Goal of the exercise = Wherever a line in the data below holds "Task", copy that line.

Given records =
════
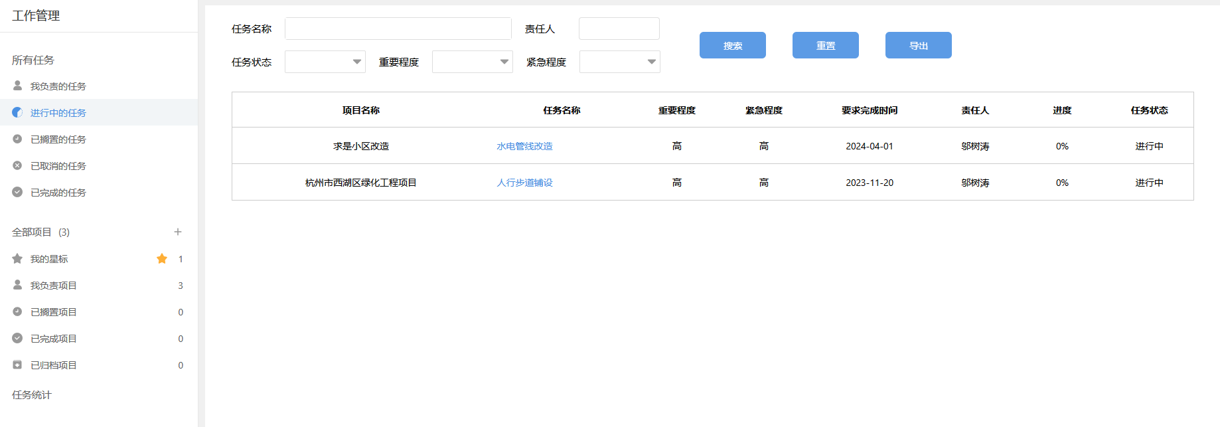This screenshot has width=1220, height=427.
Task: Expand the 重要程度 dropdown
Action: [472, 62]
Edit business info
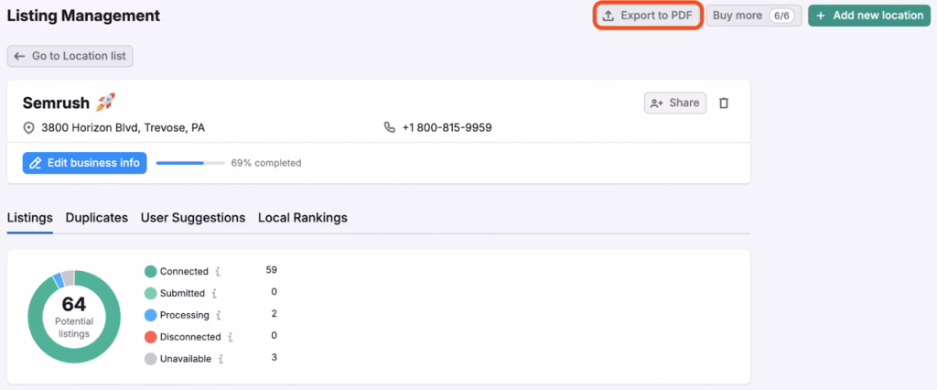This screenshot has height=390, width=937. [84, 163]
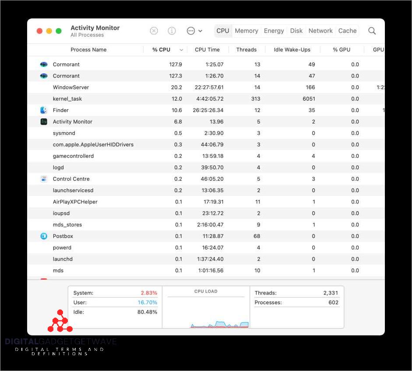Sort by Idle Wake-Ups column header
The width and height of the screenshot is (412, 371).
pyautogui.click(x=292, y=50)
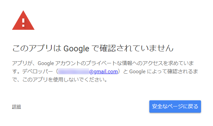
Task: Click the word Google in the heading
Action: [x=76, y=49]
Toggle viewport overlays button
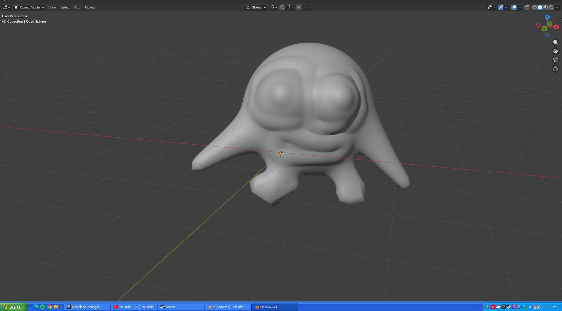The height and width of the screenshot is (311, 562). pos(514,7)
════
Exercise solution =
Task: Expand the 重要程度 dropdown
Task: Click the word Google in the heading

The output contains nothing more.